▶ **PROBLEM REQUIREMENTS**
Show every line of the data below that contains the string "Where".

▶ **EXTRACTED DATA**
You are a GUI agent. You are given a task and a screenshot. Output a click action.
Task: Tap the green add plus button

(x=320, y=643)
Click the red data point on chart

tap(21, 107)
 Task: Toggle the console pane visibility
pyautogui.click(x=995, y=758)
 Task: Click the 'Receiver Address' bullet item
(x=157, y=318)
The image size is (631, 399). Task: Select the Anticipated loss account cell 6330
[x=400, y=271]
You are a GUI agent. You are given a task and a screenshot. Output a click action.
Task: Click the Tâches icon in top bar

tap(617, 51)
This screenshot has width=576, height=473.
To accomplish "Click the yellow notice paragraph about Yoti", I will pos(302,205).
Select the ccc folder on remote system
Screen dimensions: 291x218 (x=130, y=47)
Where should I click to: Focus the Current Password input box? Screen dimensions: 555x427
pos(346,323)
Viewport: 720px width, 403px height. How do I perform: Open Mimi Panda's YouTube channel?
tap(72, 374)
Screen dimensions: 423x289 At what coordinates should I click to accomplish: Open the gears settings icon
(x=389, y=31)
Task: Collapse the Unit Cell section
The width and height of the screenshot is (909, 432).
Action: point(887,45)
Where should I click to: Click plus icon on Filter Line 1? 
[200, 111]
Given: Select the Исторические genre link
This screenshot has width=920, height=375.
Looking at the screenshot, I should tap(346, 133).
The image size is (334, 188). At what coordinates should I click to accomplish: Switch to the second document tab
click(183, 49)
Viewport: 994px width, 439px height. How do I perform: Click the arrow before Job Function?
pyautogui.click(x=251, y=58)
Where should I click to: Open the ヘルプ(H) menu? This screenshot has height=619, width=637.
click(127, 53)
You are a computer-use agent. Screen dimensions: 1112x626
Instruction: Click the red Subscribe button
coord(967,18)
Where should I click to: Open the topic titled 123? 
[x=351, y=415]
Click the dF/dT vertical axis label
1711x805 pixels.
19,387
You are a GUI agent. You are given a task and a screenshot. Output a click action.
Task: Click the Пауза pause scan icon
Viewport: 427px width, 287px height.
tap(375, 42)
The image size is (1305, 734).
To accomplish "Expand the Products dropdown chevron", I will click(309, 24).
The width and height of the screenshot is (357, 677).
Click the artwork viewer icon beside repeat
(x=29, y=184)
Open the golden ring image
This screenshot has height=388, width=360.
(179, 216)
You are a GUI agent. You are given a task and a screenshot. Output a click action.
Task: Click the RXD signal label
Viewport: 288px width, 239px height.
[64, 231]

▶ **RESULT**
Where should I click to: Focus the Current Password input box? Screen dimensions: 555x427
Where should I click to: Click plus icon on Filter Line 1? 
Where should I click to: Open the ヘルプ(H) menu? This screenshot has height=619, width=637.
Where should I click to: Open the topic titled 123? 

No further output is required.